Supreme Court of New York, First Department

February 6, 2014

Luis Berrios, Plaintiff-Respondent, The
v.
City of New York, Defendant-Appellant, Consolidated Edison Company of New York, Inc., et al., Defendants, Tri-Messine Construction Co., Defendant-Respondent. [And a Third-Party Action]

Michael A. Cardozo, Corporation Counsel, New York (Kathy H. Chang of counsel), for appellant.

Lefkowicz & Gottfried, LLP, New York (Eric J. Gottfried of counsel), for Luis Berrios, respondent.

Law Offices of James J. Toomey, New York (Eric P. Tosca of counsel), for Tri-Messine Construction Co., respondent.

Sweeny, J.P., Andrias, Freedman, Richter, Clark, JJ.

Order, Supreme Court, Bronx County (Larry S. Schachner, J.), entered August 22, 2011, which denied defendant City of New York's motion for summary judgment dismissing the complaint and cross claims as against it, unanimously reversed, on the law, without costs, and the motion granted. The Clerk is directed to enter judgment accordingly.

Eight days before plaintiff's accident, a City highway inspector employed by the Department of Transportation prepared a Highway Inspection and Quality Assurance Report identifying a two-inch-deep defect in the street at the location of the accident, and issued a Corrective Action Request for repairs. These documents constitute a "written acknowledgement from the city of the defective, unsafe, dangerous or obstructed condition, " i.e., one of the three alternative prerequisites to bringing an action against the City for personal injuries caused by a defect in the public street (see Administrative Code of City of NY § 7-201[c][2]; Bruni v City of New York, 2 N.Y.3d 319 [2004]). However, the same provision of the Administrative Code also provides the City with a 15-day grace period within which to repair or otherwise render safe the defective condition (§ 7-201[c][2]).

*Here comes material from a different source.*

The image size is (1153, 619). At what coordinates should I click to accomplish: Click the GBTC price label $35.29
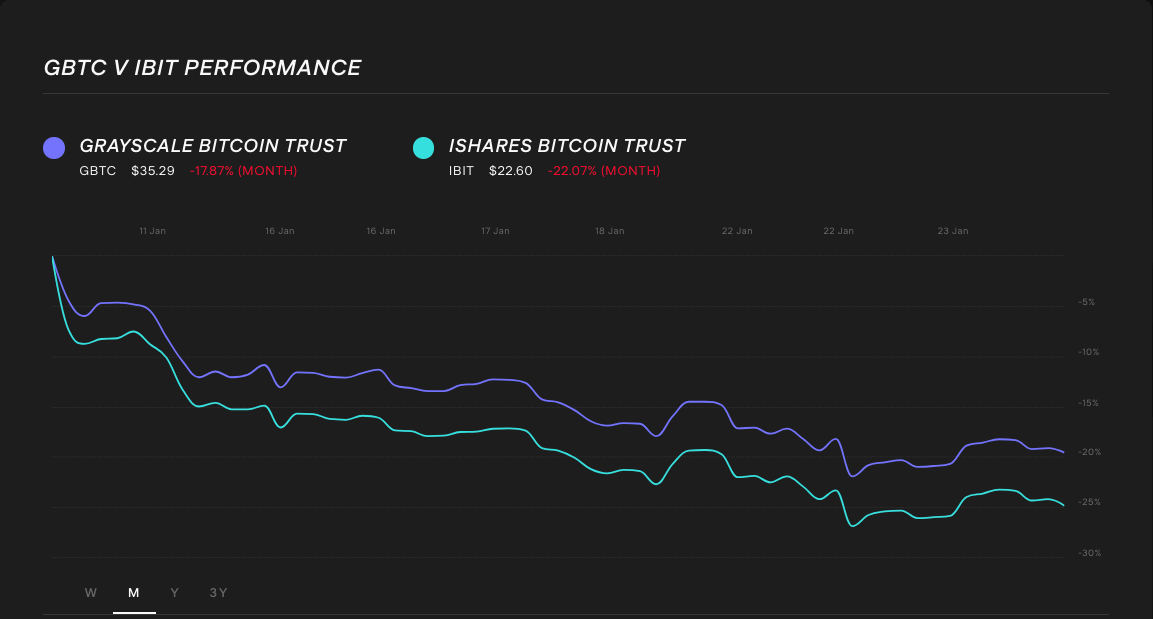[x=152, y=170]
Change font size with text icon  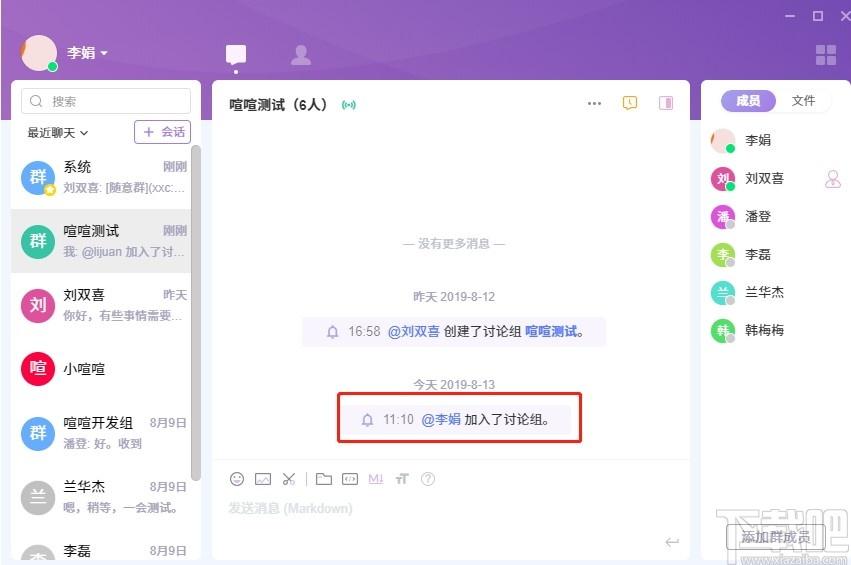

Since the "written acknowledgement" was received by the City only eight days before the accident, this action may not be maintained against the City.

Plaintiff has identified no circumstances warranting an exception to the notice requirement of the Administrative Code or the 15-day grace period (see Walker v City of New York, 34 A.D.3d 226 [1st Dept 2006]; Campisi v Bronx Water & Sewer Serv., 1 A.D.3d 166 [1st Dept 2003]; compare Kelly v City of New York, 172 A.D.2d 350 [1st Dept 1991]).